El discurso de su padre levanta una andanada de aplausos. La gente asiente estimulada por los efectos del champán. Paulina aprovecha para escabullirse hasta un solitario jardín interior.
Con mano temblorosa, la joven saca la nota de su escote:
“Es preciso sepa usted la verdad. He podido notar la inquietud que le causo, pero debo ser fuerte porque mi corazón está comprometido a Dios...”
Paulina se detiene. No puede seguir leyendo.
–Debo ser fuerte, repite...
–¿Qué quiere decir con eso? ¿Será que le intereso?–se pregunta.

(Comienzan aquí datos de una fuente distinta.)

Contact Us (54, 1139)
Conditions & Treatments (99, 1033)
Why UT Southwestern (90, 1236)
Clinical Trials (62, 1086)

Un petirrojo aterriza a sus pies. La brisa otoñal zarandea la copa de los árboles. Paulina ajusta el elaborado chal de guipur sobre sus hombros.
Está a punto de reanudar la lectura cuando unos pasos la distraen. Con rapidez se oculta detrás de un fornido sauce llorón. Ve a una pareja escurrirse hacia el jardín. La penumbra de la tarde dificulta reconocer las siluetas.
Paulina no quiere parecer entrometida y decide salir de su escondite. En ese momento el timbre de una voz la contiene:
“Me es imposible controlarme. Mon coeur le pertenece”.
“Estamos pecando, Padre” –susurra alguien.
“Este amor no puede ser pecado”.
Paulina intenta aguzar el oído. El ulular del viento galopa a través de las ramas del enorme sauce. La otra voz contesta, pero no puede entender lo que dice.
–Se trata del Padre Gerard–piensa Paulina con espanto.
“Confía en mí –exhorta la voz afrancesada del sacerdote–. Dios no juzga el verdadero amor”.
“Nunca antes me había enamorado, padre”.
Es una voz fresca, juvenil.
La pareja avanza algunos pasos. Paulina contiene la respiración. La luz ambarina de una farola da de lleno en una figura adolescente. El sacerdote toma el aniñado rostro entre sus manos y besa sus labios con pasión.
El grito de Paulina rasga el ambiente gris y festivo. Leónidas, su hermano de catorce años la está mirando.